- Liste des tâches
1. Résumez plus brièvement le paragraphe du texte sur Nasreddine Ncibi qui commence par « Pour revenir à Nasreddine Ncibi », sans perdre ses faits principaux.
2. Poursuivez le texte sur Nasreddine Ncibi au-delà de sa dernière phrase.

- Texte fourni

══════════

Tout à l’heure, en écoutant le jeune porte-parole du gouvernement et ministre de l’emploi et de la formation professionnelle à la radio, je me suis remémoré la célèbre anecdote sur Bourguiba que nous a racontée Si Omar Shabou, journaliste et fondateur du journal Le Maghreb, dans sa dernière vidéo.
En effet, Bourguiba aurait un jour, sous l’empire de la colère, lancé à ses ministres : « Si je vous pressais tous autant que vous êtes, je n’obtiendrais pas un ministre digne de ce nom. » Il avait en face de lui Béhi Ladgham, Hédi Nouira, Mansour Moalla, Chedly Klibi, Driss Guiga… Des noms prestigieux qui ont grandement participé à l’édification de l’Etat moderne. Cette anecdote exprime le contraste qui existe entre les noms suscités qui sont inscrits en lettres d’or dans l’Histoire récente de la Tunisie et les guignols d’aujourd’hui qui occupent les fonctions de ministres.
Pour revenir à Nasreddine Ncibi, ce type peut être tout sauf ministre. Je parle en connaissance de cause car je le connais. Nasreddine n’est pas un mauvais garçon, mais il n’est pas à sa place. En effet, quelques années plus tôt, et après avoir décroché son diplôme de droit à Tunis, il est parti au Canada pour poursuivre ses études. Ensuite, il est rentré en Tunisie et a passé le concours de l’Institut supérieur de la magistrature. Ce garçon de Hay El Khadra était coach de musculation dans une salle d’entraînement que j’ai fréquentée pendant de longues années et qui s’était spécialisée dans la boxe française.
Ce n’est pas un mauvais gars, il a laissé une réputation sans tache au gymnase, mais j’ai l’impression qu’il renie un peu ses anciens potes boxeurs et son passé de président de l’association tunisienne de boxe française (ATUBOF). D’ailleurs, dans l’enregistrement disponible ci-dessous, Nasreddine Ncibi intervient sur les ondes de Shems fm pour une mise au point ; il y avait eu quelque petite bisbille entre l’entraîneur de boxe française de l’équipe nationale de Tunisie, qui était aussi le patron de la salle de sport dont je vous ai parlé, et son poulain Zouheir Gadhgadhi, un boxeur originaire de Fernana (Jendouba) et qui s’entraînait régulièrement avec nous.

══════════

- Relevé des données
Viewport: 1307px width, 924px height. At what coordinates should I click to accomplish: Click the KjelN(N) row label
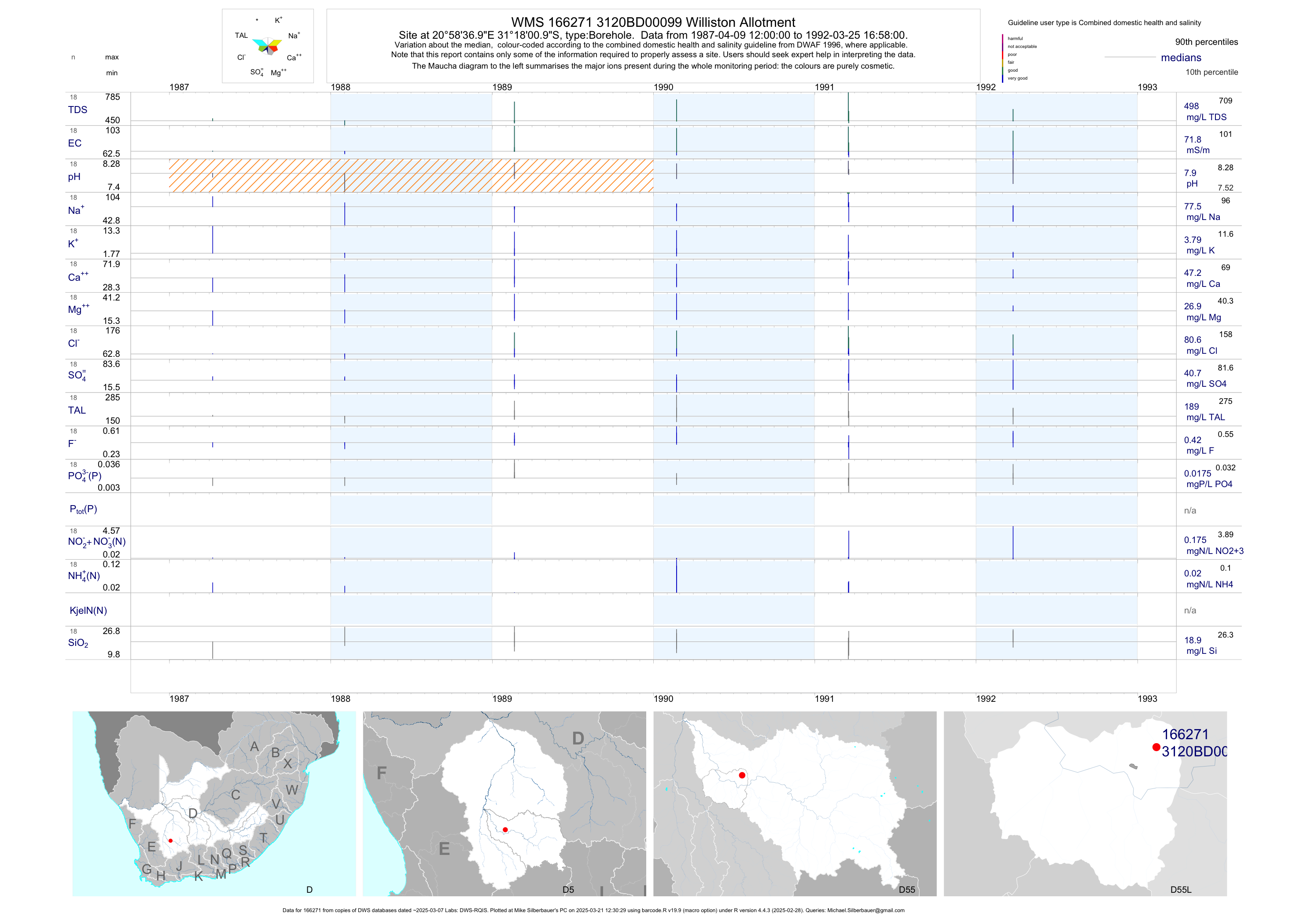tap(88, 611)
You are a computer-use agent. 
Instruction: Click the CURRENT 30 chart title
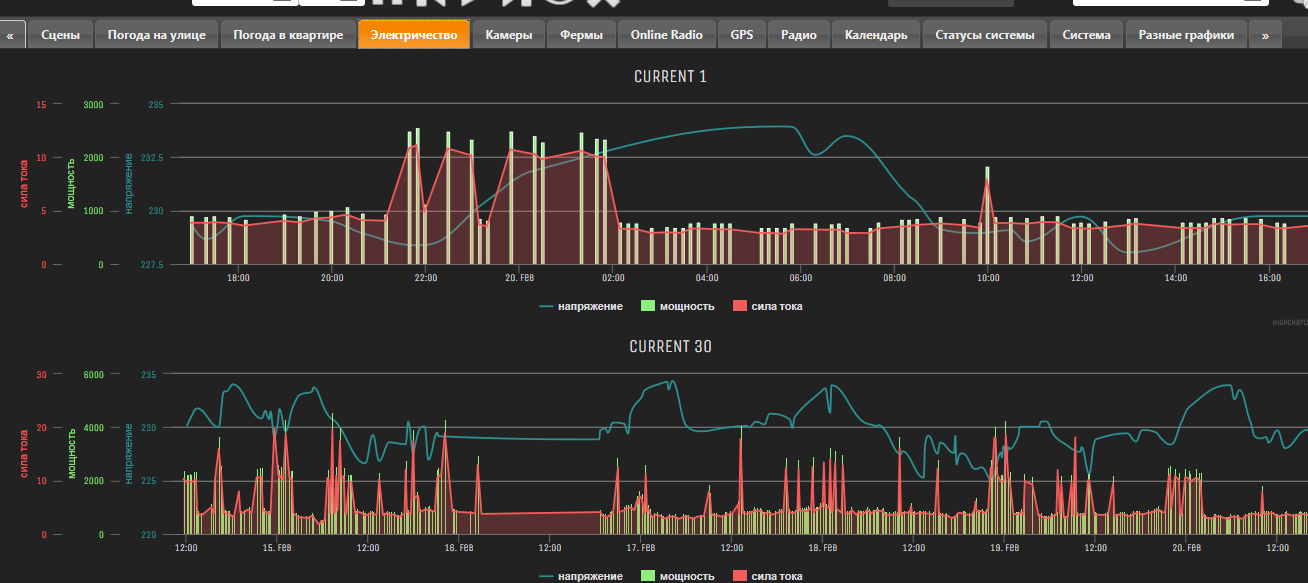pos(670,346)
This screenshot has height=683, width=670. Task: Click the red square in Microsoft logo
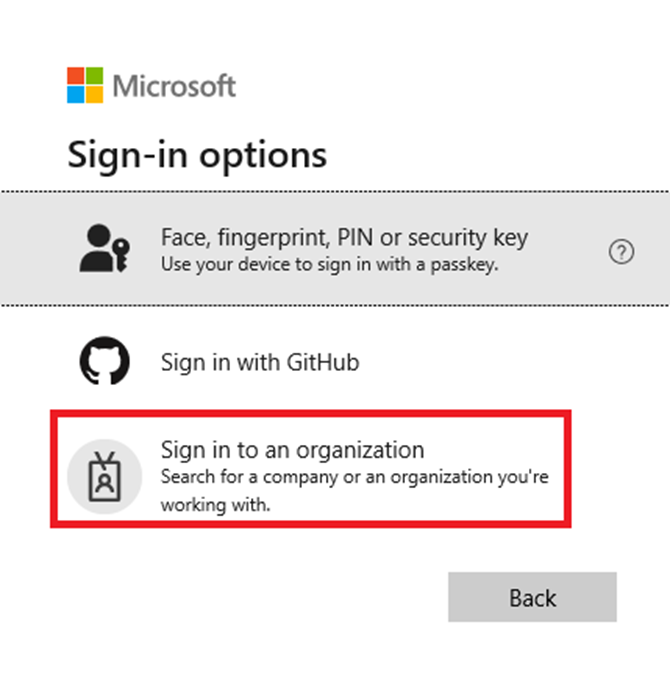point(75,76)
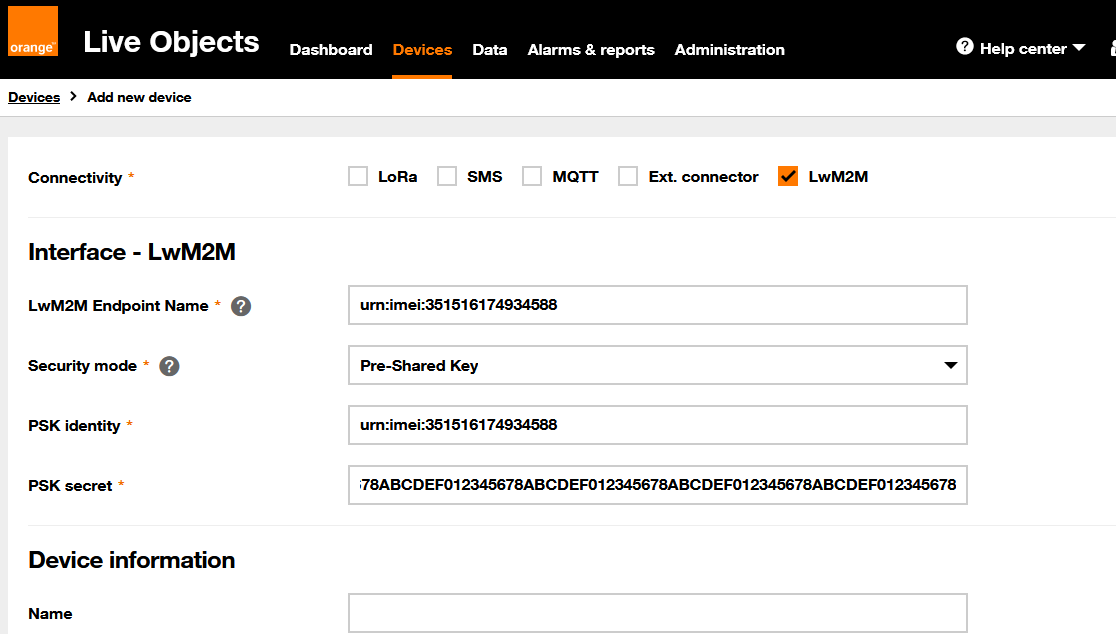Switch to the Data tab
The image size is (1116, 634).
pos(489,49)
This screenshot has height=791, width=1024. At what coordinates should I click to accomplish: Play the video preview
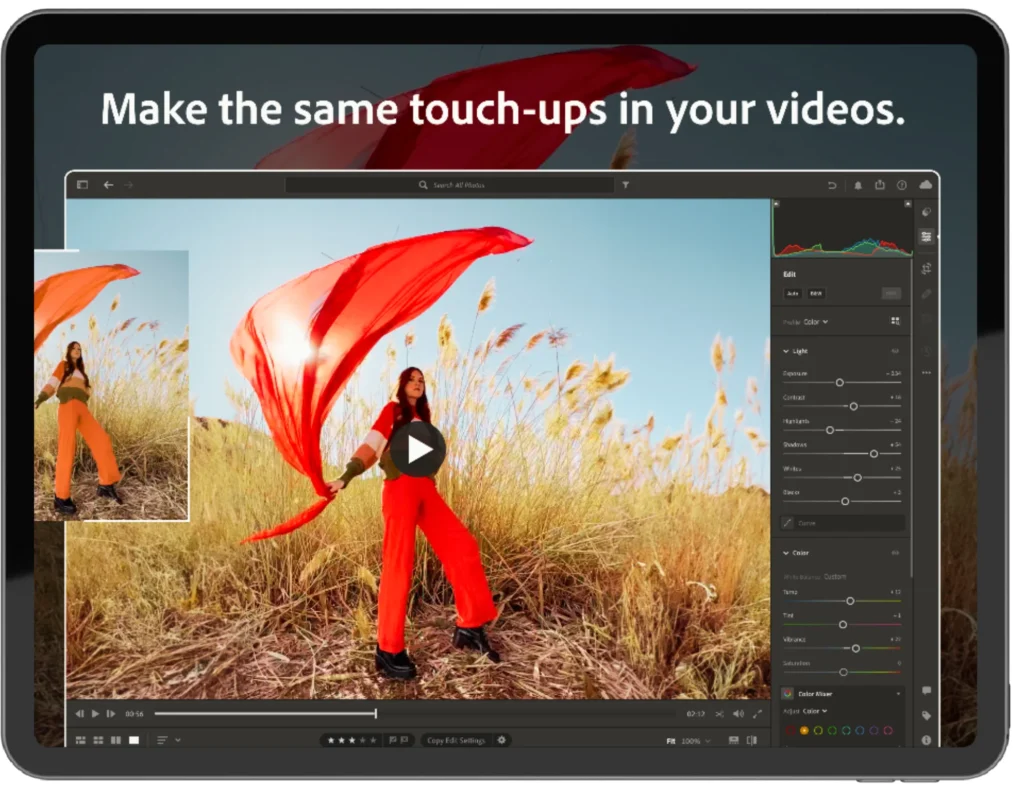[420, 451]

══════════

- Réponses attendues
1. Nasreddine Ncibi, que je connais, n'a pas l'étoffe d'un ministre. Ce n'est pas un mauvais garçon, mais il n'est pas à sa place. Diplômé en droit à Tunis, il a poursuivi ses études au Canada. Il a ensuite passé, de retour en Tunisie, le concours de l'Institut supérieur de la magistrature. Ce garçon de Hay El Khadra était coach de musculation dans une salle spécialisée en boxe française que j'ai longtemps fréquentée.

2.
Pour devenir ministre, il faut maîtriser parfaitement ses dossiers, avoir de la bouteille et une profonde connaissance des rouages de l’Etat. Il y va de l’intérêt de tout un pays et de l’avenir des futures générations. Or, lorsque Nasreddine Ncibi a été nommé ministre de l’emploi et de la formation professionnelle, il venait à peine d’entamer sa carrière dans la magistrature. En fait, il a été parachuté parce qu’un membre de l’entourage de Kaïs Saïed l’appréciait. L’actuel ministre et porte-parole du gouvernement tunisien est devenu magistrat il y a seulement quelques années, donc il manque d’expérience et n’a pas les épaules assez solides pour remplir de telles fonctions.
La nomination de monsieur Ncibi prouve qu’on peut devenir ministre en Tunisie en brûlant toutes les étapes préalables, toutes les étapes d’une lente maturation politique. En somme, en Tunisie, on peut facilement intégrer un gouvernement sans avoir toutes les compétences requises. La présidence de l’ATUBOF est son principal fait d’armes avant de devenir ministre. Qui plus est, il n’a pas eu à batailler pour présider cette association, puisque l’entraîneur de l’équipe de savate est venu le chercher. Bref, une nomination hasardeuse parmi tant d’autres signée le Rain Man de Carthage !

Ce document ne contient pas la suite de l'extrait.